Burying “Old Man Gloom” by Elaine
Levey
NOTE: The following is an edited
version of a column written in the late 1990s for the
News-Sun. It was one of a series dealing with “Yesterday” in
Highlands
County. Reprinted by permission.

In the early 1920s,
Avon Park
was a young, aggressive and tremendously optimistic
industrial community. The town bragged the other nearby
communities could have the tourists.
Avon Park would have the industry.
Industry was thriving, with crate and
lumber mills, turpentine stills, a citrus cannery and
construction going in all directions. Sewers and sidewalks
were being laid and the streets were being paved. The
Florida land
boom was in full swing.
But by 1925, things began to slow
down. Suddenly, the boom days were over. Gloom set in. By
1930, the town was barely moving. Folks thought it might
turn into a ghost town.
But then someone suggested that the
trouble with the town that it was “wrapped in gloom” -- and
that this imposter should be buried.
The Chamber of Commerce, latching on
to the idea, made plans to bury “Old Man Gloom.”
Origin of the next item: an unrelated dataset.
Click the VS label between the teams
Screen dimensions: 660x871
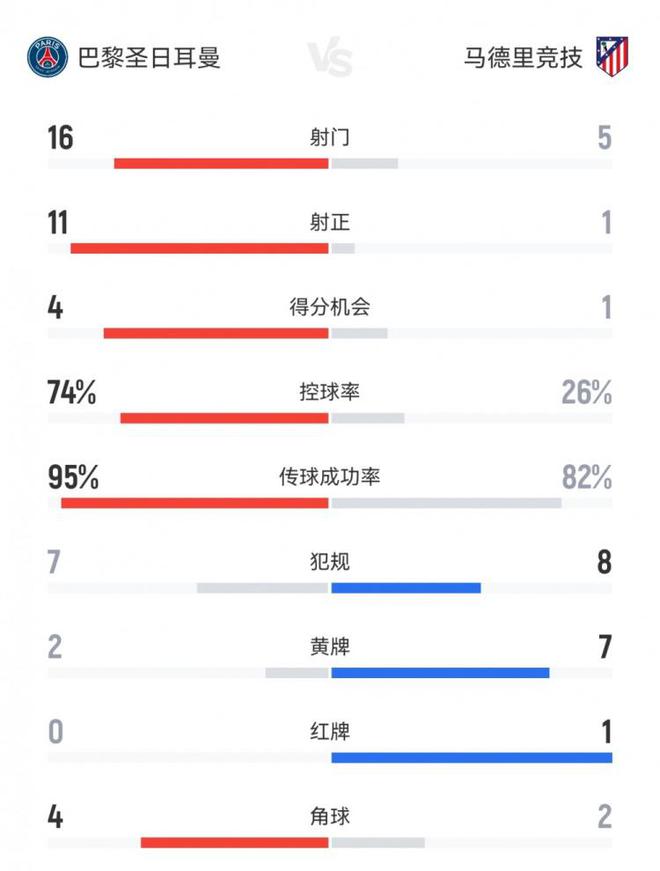click(330, 60)
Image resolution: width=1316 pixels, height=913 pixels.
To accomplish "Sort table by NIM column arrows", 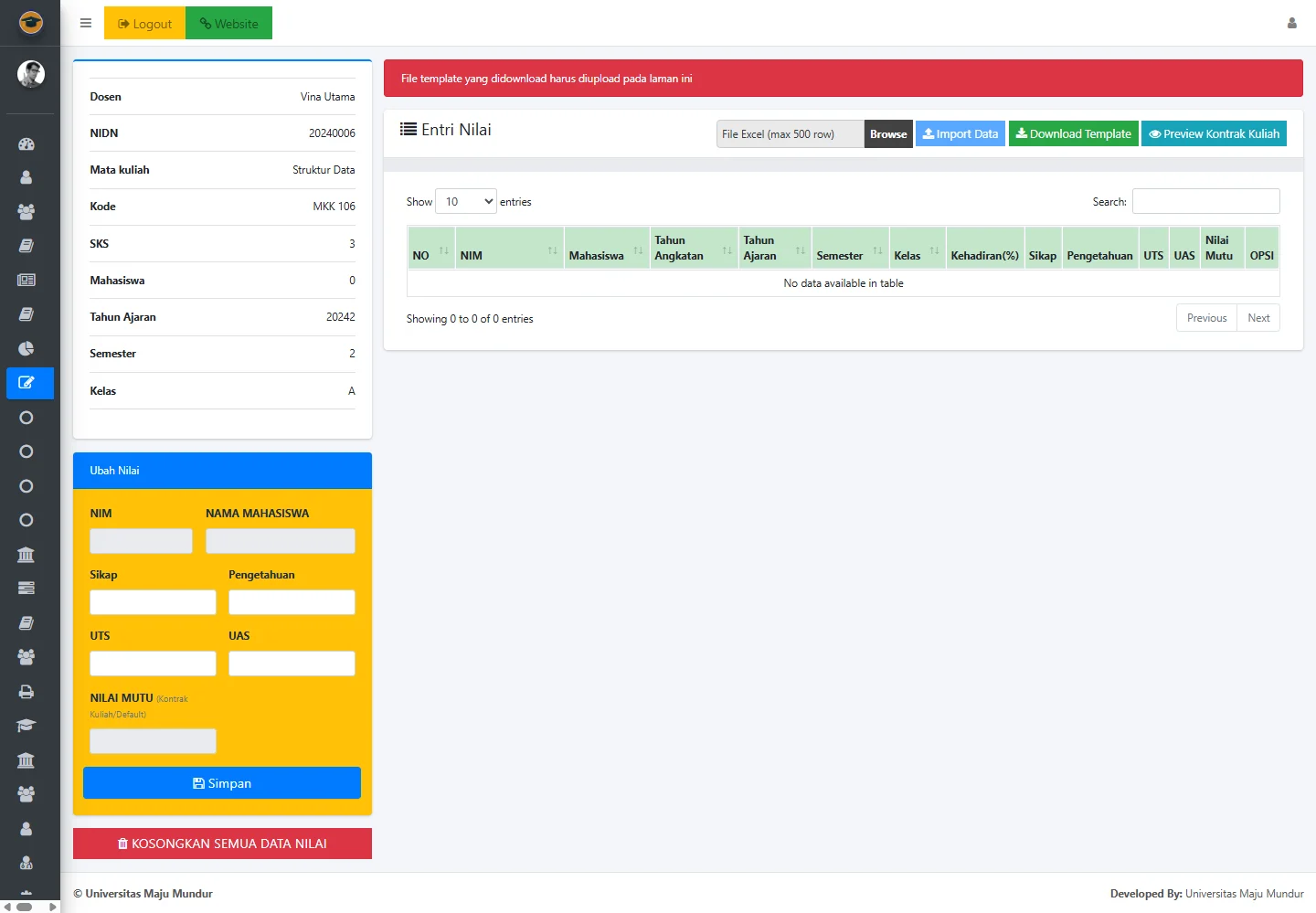I will click(x=552, y=250).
On June 26, 1930, chamber members
staged a funeral procession down Main St. to the grave site
at
Donaldson Park. One member, E.E. Melton, decked out
in a high hat and monocle, led the funeral atop an old brown
mule.
Then came the band, followed by pall
bearers carrying a casket with the remains of “Old Man
Gloom.” Mourners, veiled in heavy black, followed. Next came
a bathing beauty section, a children’s section, pirate
section, and comic strip characters that made up the
four-block-long parade. At the grave site, Claude Pepper --
then a member of the
Florida House of Representatives -- delivered the
“eulogy.”
Maybe the funeral did the trick.
Avon Park
never became the “ghost town” that so many had predicted.